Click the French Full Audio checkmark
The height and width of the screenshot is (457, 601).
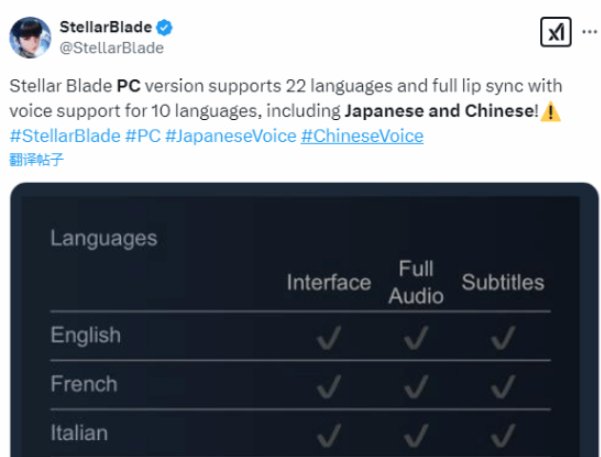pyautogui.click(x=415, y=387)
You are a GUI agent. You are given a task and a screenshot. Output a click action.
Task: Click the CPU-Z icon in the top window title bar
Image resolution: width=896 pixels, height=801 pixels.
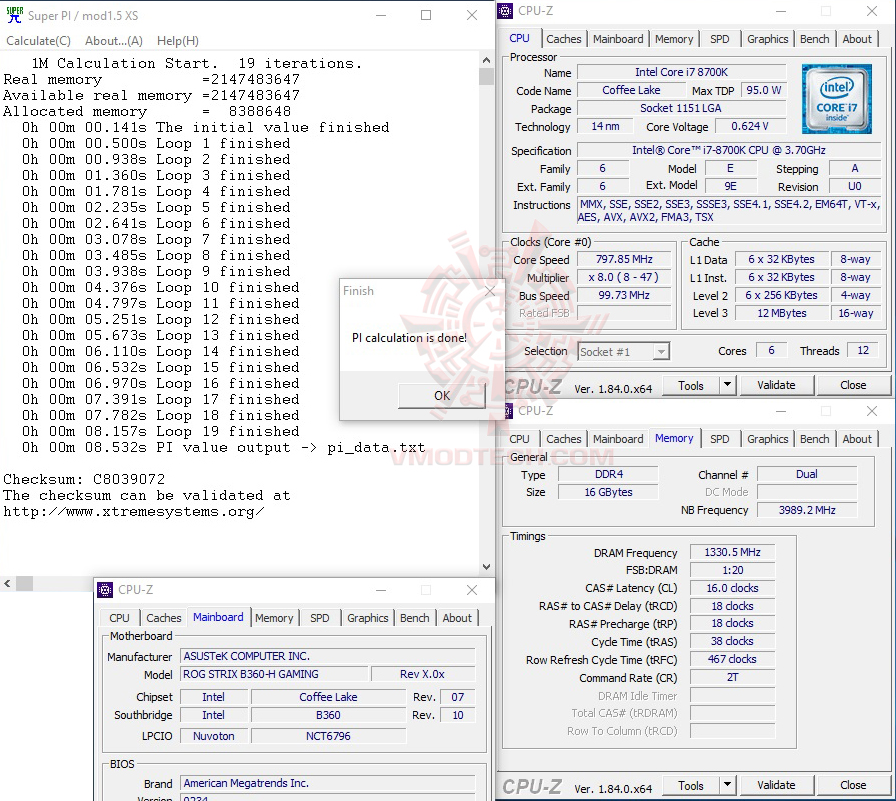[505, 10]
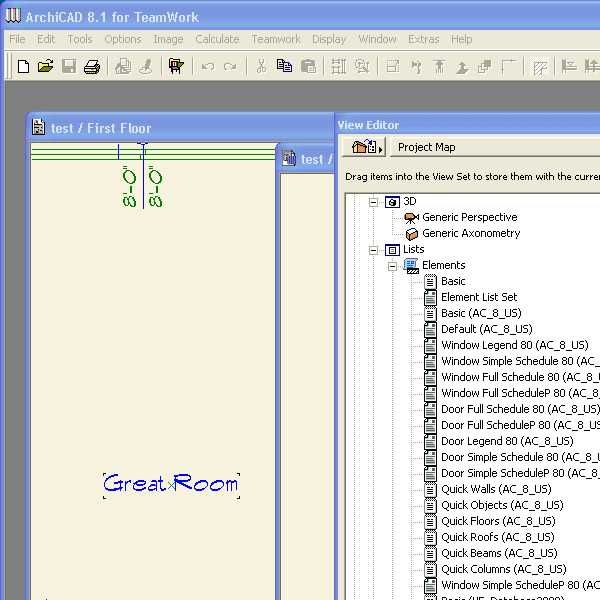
##############################
= YOUR OBJECTIVE =
Transcribe the listing above exactly, leaving every picture out.

= SOLUTION TO THIS PROBLEM =
Click the French Full Audio checkmark
The height and width of the screenshot is (457, 601).
pyautogui.click(x=415, y=387)
You are a GUI agent. You are given a task and a screenshot. Output a click action.
Task: Click the CPU-Z icon in the top window title bar
Image resolution: width=896 pixels, height=801 pixels.
[505, 10]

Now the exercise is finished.